* Your task *
Go through the following data and transcribe exactly the stretch of lines from the one holding "Image resolution: width=850" to the one holding "The height and", both included.

* Supplied material *

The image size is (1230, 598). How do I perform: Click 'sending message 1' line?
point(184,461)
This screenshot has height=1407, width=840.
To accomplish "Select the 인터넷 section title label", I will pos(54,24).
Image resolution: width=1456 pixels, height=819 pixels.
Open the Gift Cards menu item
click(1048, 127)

---

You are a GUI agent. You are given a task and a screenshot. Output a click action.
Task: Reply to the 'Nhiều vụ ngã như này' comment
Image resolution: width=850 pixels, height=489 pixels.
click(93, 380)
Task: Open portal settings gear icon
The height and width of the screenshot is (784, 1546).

* Solved problem *
Image resolution: width=850 pixels, height=489 pixels.
click(93, 380)
Task: Open portal settings gear icon
The height and width of the screenshot is (784, 1546).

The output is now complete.